Typical for DPS: $65,250-$69,000
Based on current data, 72% of DPS teachers would earn at least one $2,500 incentive. So a teacher with a bachelor’s degree, 10 years of experience with positive reviews and a $2,500 incentive for serving in a high-poverty school or a hard-to-fill position would earn $65,250. This would grow by $3,500 to $68,750 if all 10 years’ experience are in DPS.
The $65,250 salary is higher than the salary for a teacher with comparable experience and education in Jefferson County or Aurora and slightly behind Cherry Creek ($65,684). However, in Cherry Creek, the teacher would be capped at this salary without further education while Denver has no salary caps. Note: In DPS, 39% of teachers have a bachelor’s degree.

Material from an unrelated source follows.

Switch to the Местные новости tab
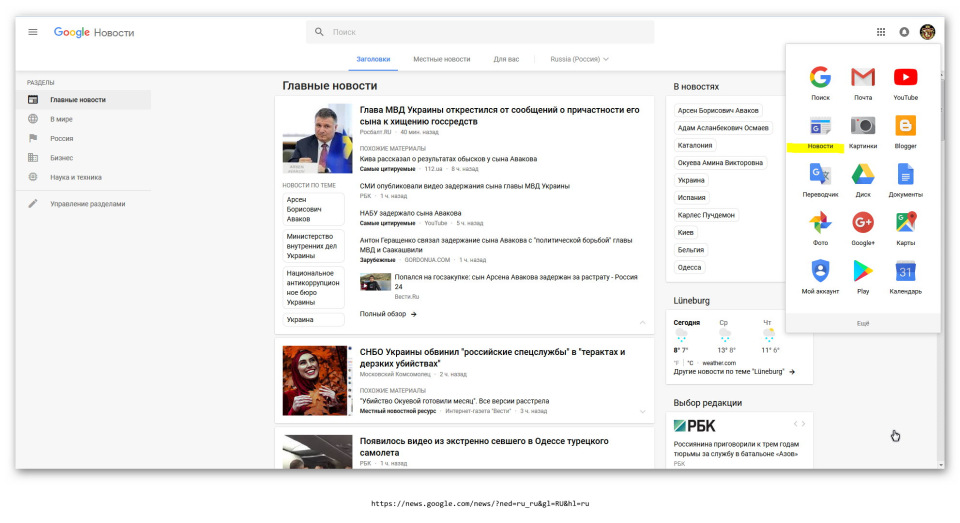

A DPS teacher with a master’s degree, 10 years of experience with positive reviews and a $2,500 incentive would earn $69,000. This would grow by $3,500 to $72,500 if all 10 years’ experience are in DPS. Note: More than half of DPS teachers have a master’s degree.
Additional pay opportunities
Teachers in DPS have various opportunities to earn additional pay and this would continue under the district’s pay proposal.

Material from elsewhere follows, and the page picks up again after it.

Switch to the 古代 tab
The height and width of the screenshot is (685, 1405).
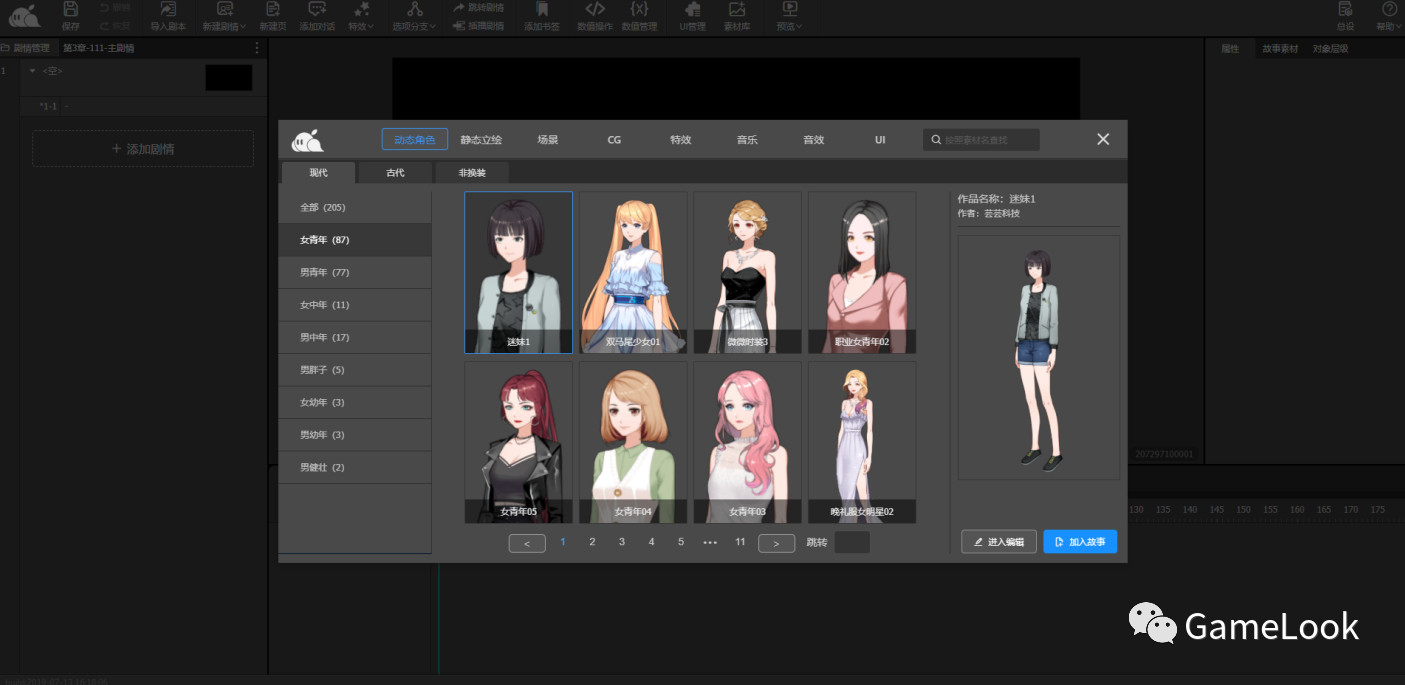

Annual incentives for serving in high-poverty schools and hard-to-fill positions: Add $2,500-$5,000
- Based on current data, 72% of DPS teachers would earn at least one $2,500 incentive, as reflected in the “typical for DPS” example above. And 37% of DPS teachers would earn at least two $2,500 incentives or $5,000.
Annual incentives for participating in the district’s teacher leadership program: Add $800 to $5,000
- Currently in DPS, 1 in 5 teachers participate in the teacher leadership program, where they coach and collaborate with other teachers in their schools. Incentives range from $800 for new teacher ambassadors up to $5,000 for senior team leads. Most participants earn at least $1,500.
Annual incentive for serving in highest-priority schools: Add $2,500
- Under the proposed pay plan, 30 DPS schools would be defined as “highest-priority” schools because of the significant challenges they face. Educators who teach in these schools and return to teach the next year would receive an additional $2,500 bonus in the fall. This reflects the district’s belief in attracting and keeping strong teachers in our most challenging schools.
Salary increase for advanced education, credentials and service in DPS: Add $3,500-$17,500
- The district’s pay proposal creates five ways a DPS teacher can add another $3,500 to their annual salary: earn a master’s degree, earn a master’s degree plus 30 college credits, earn an advanced license, earn National Board teaching certification or serve 10 consecutive years in DPS classrooms. Currently, two-thirds of Denver teachers have achieved at least one of these milestones.